La Dottrina del Sacrificio: spunti da un viaggio – Umberto Bianchi
Nel percorrere, in lungo ed in largo, la splendida isola di Cipro, non potevo non soffermarmi dinnanzi alla splendida spiaggia di “Petra tou Romìu”, dalle spume del cui mare, si narra sia fuoruscita, in tutta la sua bellezza, la Dea Afrodite/Venere, generata dalla spuma fuoruscita dal Dio Urano, evirato dal proprio figlio Cronos/Saturno. E qui, non poteva non tornare alla mente il tema del sacrificio primordiale che, in tutte le narrazioni mitologiche e religiose, fa da premessa al sorgere del mondo nelle sue molteplici manifestazioni. A questo punto, la memoria non può non sovvenirci a quanto dall’Induismo narrato, a proposito dell’auto-sacrificio di Prajapati, arcaica divinità della creazione, ( alla quale è piuttosto affidato il ruolo di vero e proprio “deus absconditus” con lo ieronimo di “Ka/senza nome”), grazie al sacrificio della quale, nasce l’universo intero. Oppure il tardo vedico gigante Purusha, dalle mille teste, mille occhi e mille piedi, dal cui sacrificio e smembramento, nasce il mondo nella sua molteplicità.
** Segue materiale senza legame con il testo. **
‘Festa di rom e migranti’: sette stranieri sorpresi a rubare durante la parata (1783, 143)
Che il sacrificio sia volontario o meno, come nei rispettivi casi di Prajapati e di Purusha, poco importa: l’importante è che, da uno stato di primordiale ed indistinta unità, si generi una frattura originaria, una rottura che determini la creazione. Un motivo questo, che ritroviamo nella stessa narrazione iranica del Bundahishn, in cui il gigante Gayomart viene ucciso e smembrato da Ahriman e dalle cui membra si originerà il creato. Identico motivo, ricorre nella mitologia scandinava con la morte di Ymir, il gigante primordiale ucciso dai fratelli Odino, Vili e Vè e dalla cui materia primordiale, viene generato il mondo. Nei mitologemi mesopotamici, Tiamat, la mostruosa gigantessa che vive nell’Absu o Oceano primordiale, è uccisa e smembrata dal dio Marduk, sempre al fine di dar luogo al creato.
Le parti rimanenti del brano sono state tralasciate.